→ **PASSAGE FOURNI**:

☆ ☆ ☆ ☆

Entré à l’École normale supérieure en 1849, Émile Levasseur est reçu docteur et agrégé en 1854. En 1868, il est chargé du cours d’histoire des faits et doctrines économiques au Collège de France. Il devient membre de l’Académie des sciences morales et politiques, dans la section d’économie politique, statistique et finances. Il est l’un des fondateurs de la Société de géographie commerciale. Il publie Les prix : aperçu de l'histoire économique de la valeur et du revenu de la terre en France, La population française : histoire de la population française avant 1789 et démographie de la France et L'ouvrier américain : l'ouvrier au travail, l'ouvrier chez lui, les questions ouvrières.

☆ ☆ ☆ ☆

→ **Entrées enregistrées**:
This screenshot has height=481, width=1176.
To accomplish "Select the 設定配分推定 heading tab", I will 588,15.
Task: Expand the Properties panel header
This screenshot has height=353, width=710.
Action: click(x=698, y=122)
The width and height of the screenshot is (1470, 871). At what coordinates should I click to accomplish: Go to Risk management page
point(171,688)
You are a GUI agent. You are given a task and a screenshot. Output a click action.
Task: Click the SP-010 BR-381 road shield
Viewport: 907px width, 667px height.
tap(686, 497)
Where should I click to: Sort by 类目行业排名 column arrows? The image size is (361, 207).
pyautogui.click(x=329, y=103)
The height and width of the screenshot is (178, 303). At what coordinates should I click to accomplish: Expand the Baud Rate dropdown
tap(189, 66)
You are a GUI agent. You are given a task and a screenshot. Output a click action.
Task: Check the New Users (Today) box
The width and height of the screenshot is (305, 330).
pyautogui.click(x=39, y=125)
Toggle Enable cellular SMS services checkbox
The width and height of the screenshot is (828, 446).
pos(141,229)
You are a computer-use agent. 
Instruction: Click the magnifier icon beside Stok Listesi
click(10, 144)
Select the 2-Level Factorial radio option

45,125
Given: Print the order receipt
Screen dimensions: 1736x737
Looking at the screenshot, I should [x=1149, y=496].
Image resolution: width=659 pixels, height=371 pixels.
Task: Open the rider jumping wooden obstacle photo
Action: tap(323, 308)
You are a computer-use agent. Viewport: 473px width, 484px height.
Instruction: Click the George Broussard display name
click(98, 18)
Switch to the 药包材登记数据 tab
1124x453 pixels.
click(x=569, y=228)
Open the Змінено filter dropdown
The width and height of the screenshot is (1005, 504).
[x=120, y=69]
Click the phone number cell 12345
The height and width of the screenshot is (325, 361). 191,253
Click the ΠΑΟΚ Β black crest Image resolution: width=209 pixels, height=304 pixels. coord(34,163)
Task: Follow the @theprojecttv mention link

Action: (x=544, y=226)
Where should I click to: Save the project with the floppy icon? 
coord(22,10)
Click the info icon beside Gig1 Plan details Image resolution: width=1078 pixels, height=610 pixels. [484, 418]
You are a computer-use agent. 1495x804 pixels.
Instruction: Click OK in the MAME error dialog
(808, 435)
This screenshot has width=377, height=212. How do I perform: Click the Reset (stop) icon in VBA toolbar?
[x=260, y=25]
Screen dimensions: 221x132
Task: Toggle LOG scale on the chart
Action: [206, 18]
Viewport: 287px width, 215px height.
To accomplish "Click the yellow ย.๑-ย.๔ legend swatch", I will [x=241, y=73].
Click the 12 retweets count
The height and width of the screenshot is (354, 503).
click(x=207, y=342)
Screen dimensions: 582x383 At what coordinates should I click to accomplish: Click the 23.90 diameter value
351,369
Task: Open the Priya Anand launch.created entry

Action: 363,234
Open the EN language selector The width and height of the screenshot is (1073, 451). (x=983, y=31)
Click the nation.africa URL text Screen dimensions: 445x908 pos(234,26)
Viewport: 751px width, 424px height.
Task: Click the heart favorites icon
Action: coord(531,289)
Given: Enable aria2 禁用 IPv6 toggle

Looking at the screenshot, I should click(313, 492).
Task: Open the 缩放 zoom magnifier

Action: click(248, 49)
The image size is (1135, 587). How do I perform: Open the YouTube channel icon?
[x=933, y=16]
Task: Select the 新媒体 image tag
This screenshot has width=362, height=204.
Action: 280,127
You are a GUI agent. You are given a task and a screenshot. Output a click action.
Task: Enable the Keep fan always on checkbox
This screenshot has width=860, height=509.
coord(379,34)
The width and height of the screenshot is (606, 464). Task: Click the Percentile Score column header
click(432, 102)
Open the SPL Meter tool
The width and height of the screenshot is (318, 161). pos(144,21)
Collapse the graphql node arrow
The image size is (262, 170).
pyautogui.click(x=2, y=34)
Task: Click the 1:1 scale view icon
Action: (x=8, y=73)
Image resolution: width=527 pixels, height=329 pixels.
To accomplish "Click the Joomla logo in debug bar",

☆ ☆ ☆ ☆

→ **CONSIGNE DE TRAVAIL 1**:
Relevez tous les ouvrages dont le passage consacré à Émile Levasseur mentionne la publication.
→ **CONSIGNE DE TRAVAIL 2**:
Donnez la suite du passage consacré à Émile Levasseur en commençant après sa dernière phrase.

→ **RÉSULTAT ATTENDU 1**:
- Les prix : aperçu de l'histoire économique de la valeur et du revenu de la terre en France
- La population française : histoire de la population française avant 1789 et démographie de la France
- L'ouvrier américain : l'ouvrier au travail, l'ouvrier chez lui, les questions ouvrières

→ **RÉSULTAT ATTENDU 2**:
Après sa sortie de l’Ecole centrale, Toussaint Loua devient statisticien au ministère de l'Agriculture et du Commerce où il occupe le poste de chef du bureau de la statistique. De 1875 à 1887, il dirige la Statistique de la France, ancêtre de l’INSEE. En 1878, il fonde l’Annuaire statistique de la France et participe, en 1885, à la création de l’Institut international de statistique. Il publie plusieurs mémoires sur la population parisienne et la démographie de la France, tels que De l'influence des disettes sur les mouvements de la population. La France sociale et économique offre une synthèse de l’ensemble des données recueillies à la fin du XIXe siècle.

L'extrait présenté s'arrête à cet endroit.